Honestly, would it really hurt that much to allow the following as valid syntax?
“property myArray: array of TMyObject read FMyArray write FMyArray;”
I don’t complain about Delphi because I hate it. I complain because I love it. It’s by far the best programming system I’ve ever worked with, on the merits of the Object Pascal language alone. The IDE is icing on the cake. But the problem with building a program targeted at professional coders is that we can see where the room for improvement lies a lot more clearly than most users, and these two rants of mine are where Delphi really needs improved. (There are probably a few other places, but these are the points that consistently cause trouble for me.)

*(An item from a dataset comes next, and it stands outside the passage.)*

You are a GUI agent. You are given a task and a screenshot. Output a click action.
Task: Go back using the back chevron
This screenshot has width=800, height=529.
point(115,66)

I can only hope that a D2009 patch will fix these things up.
Mason
Because there still isnt a truly RAD environment for the web. Ive been waiting for what seems like forever for a tool for the web as what Delphi is to win32 and it doesnt exist!
I remember when Borland launched Intrabuilder years and years ago, rad for the web? nope good idea poorly executed. I got excited over JBuilder 1, I thought that was going to be Delphi for Java, it wasnt, not even close! Then we had Delphi for PHP, buggy and frustrating.

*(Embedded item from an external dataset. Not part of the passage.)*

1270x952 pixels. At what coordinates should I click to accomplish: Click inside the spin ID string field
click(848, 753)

I’m with Mason, I still use D7 for the simple reason every other IDE release since has destroyed what has made me productive with every other release of delphi pre version 7. I mean D7 fits on 1 CD, D2005 needs three!?!? ok install typically takes two but its certainly suffered some code bloat!
Gary
“If you are building business applications on the web, then the best solution out there is VCL for the Web, which is a key technology in Delphi.
You get all the power of Delphi when building applications for the Browser.”
Sorry Mr. Nick, but VCL for the Web doesn’t seems to be the best solution out there, and to be honest, I don’t know much companies that use it. Even CodeGear/Embarcadero actual WebSite seems to use another technology to power it up.
I Belive that Delphi is still the best win32 RAD tool ever, but since 2003, I haven’t seen something new that could really make me feel
motivated to buy a new version. Now, Delphi is becoming nothing else than a C# clone ( and not a good one).
The new VCL seems to be a good hit, but I will wait a few versions more to buy a new one. There are still only a few improvements at all, and Delphi (in Brazil) is more expansive than VS.